PROBLEM: From the data that follows, print exactly the lines starting at the one containing "29 Questions about" and ending at the one containing "[Close cookie dialog] (1000, 1024)"; include both of them and nothing more.

MATERIAL FOR THIS TASK:

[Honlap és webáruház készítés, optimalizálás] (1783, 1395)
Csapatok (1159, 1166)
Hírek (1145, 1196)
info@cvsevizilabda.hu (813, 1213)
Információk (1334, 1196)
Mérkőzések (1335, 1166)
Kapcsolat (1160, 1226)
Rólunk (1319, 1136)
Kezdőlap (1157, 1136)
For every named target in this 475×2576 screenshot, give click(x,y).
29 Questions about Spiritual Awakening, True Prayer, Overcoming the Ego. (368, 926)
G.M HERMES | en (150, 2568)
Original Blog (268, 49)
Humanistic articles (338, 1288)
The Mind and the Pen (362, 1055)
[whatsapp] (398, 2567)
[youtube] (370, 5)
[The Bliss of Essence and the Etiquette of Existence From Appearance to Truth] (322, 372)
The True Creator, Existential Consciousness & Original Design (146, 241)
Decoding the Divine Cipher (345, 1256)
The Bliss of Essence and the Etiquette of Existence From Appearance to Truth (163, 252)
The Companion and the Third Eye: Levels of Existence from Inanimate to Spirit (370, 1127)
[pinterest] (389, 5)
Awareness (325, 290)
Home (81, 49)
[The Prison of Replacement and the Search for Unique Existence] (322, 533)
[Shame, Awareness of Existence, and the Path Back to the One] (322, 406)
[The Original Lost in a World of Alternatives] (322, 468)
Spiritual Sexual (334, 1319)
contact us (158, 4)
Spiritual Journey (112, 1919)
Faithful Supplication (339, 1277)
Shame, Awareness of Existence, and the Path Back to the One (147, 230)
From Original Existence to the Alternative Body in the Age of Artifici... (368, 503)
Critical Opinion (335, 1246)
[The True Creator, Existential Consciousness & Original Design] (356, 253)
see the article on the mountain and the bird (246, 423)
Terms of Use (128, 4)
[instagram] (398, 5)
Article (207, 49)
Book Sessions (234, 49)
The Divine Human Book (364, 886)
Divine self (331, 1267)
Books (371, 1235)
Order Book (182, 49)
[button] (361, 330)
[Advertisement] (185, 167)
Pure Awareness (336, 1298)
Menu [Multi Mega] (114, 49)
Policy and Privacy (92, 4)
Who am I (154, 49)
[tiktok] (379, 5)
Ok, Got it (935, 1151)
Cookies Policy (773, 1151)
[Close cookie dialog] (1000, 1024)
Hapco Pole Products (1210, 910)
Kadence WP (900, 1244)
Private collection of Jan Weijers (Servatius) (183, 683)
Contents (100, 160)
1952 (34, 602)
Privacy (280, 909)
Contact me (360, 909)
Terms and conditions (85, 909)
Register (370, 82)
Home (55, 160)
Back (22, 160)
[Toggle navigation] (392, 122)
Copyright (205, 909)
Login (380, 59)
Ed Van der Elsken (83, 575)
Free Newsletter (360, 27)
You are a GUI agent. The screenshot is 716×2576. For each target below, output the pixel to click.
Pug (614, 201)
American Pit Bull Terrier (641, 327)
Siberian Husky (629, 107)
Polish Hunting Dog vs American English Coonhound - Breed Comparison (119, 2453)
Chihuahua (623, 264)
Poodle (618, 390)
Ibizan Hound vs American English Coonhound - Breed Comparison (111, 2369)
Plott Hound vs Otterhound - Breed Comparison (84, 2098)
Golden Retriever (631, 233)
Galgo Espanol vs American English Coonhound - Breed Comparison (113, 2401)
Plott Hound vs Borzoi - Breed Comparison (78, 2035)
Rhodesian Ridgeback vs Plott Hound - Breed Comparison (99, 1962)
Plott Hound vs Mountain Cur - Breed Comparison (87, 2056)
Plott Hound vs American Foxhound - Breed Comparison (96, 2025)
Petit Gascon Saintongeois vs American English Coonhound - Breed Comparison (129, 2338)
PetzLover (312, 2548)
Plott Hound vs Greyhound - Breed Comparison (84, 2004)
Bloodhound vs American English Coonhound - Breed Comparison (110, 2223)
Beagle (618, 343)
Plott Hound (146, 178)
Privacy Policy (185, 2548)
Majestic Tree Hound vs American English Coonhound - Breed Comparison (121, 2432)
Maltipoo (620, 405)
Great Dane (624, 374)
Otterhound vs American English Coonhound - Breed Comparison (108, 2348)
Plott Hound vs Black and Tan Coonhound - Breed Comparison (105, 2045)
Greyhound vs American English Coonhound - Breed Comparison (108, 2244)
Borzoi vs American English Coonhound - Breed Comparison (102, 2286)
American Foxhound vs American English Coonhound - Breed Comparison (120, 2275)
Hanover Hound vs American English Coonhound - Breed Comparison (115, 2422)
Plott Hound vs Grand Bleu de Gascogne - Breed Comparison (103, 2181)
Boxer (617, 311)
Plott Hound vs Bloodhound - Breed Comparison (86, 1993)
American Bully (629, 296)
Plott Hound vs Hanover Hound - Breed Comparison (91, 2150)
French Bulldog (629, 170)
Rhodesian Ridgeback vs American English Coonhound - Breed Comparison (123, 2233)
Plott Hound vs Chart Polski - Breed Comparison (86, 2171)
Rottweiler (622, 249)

COMPLETED TASK:
29 Questions about Spiritual Awakening, True Prayer, Overcoming the Ego. (368, 926)
G.M HERMES | en (150, 2568)
Original Blog (268, 49)
Humanistic articles (338, 1288)
The Mind and the Pen (362, 1055)
[whatsapp] (398, 2567)
[youtube] (370, 5)
[The Bliss of Essence and the Etiquette of Existence From Appearance to Truth] (322, 372)
The True Creator, Existential Consciousness & Original Design (146, 241)
Decoding the Divine Cipher (345, 1256)
The Bliss of Essence and the Etiquette of Existence From Appearance to Truth (163, 252)
The Companion and the Third Eye: Levels of Existence from Inanimate to Spirit (370, 1127)
[pinterest] (389, 5)
Awareness (325, 290)
Home (81, 49)
[The Prison of Replacement and the Search for Unique Existence] (322, 533)
[Shame, Awareness of Existence, and the Path Back to the One] (322, 406)
[The Original Lost in a World of Alternatives] (322, 468)
Spiritual Sexual (334, 1319)
contact us (158, 4)
Spiritual Journey (112, 1919)
Faithful Supplication (339, 1277)
Shame, Awareness of Existence, and the Path Back to the One (147, 230)
From Original Existence to the Alternative Body in the Age of Artifici... (368, 503)
Critical Opinion (335, 1246)
[The True Creator, Existential Consciousness & Original Design] (356, 253)
see the article on the mountain and the bird (246, 423)
Terms of Use (128, 4)
[instagram] (398, 5)
Article (207, 49)
Book Sessions (234, 49)
The Divine Human Book (364, 886)
Divine self (331, 1267)
Books (371, 1235)
Order Book (182, 49)
[button] (361, 330)
[Advertisement] (185, 167)
Pure Awareness (336, 1298)
Menu [Multi Mega] (114, 49)
Policy and Privacy (92, 4)
Who am I (154, 49)
[tiktok] (379, 5)
Ok, Got it (935, 1151)
Cookies Policy (773, 1151)
[Close cookie dialog] (1000, 1024)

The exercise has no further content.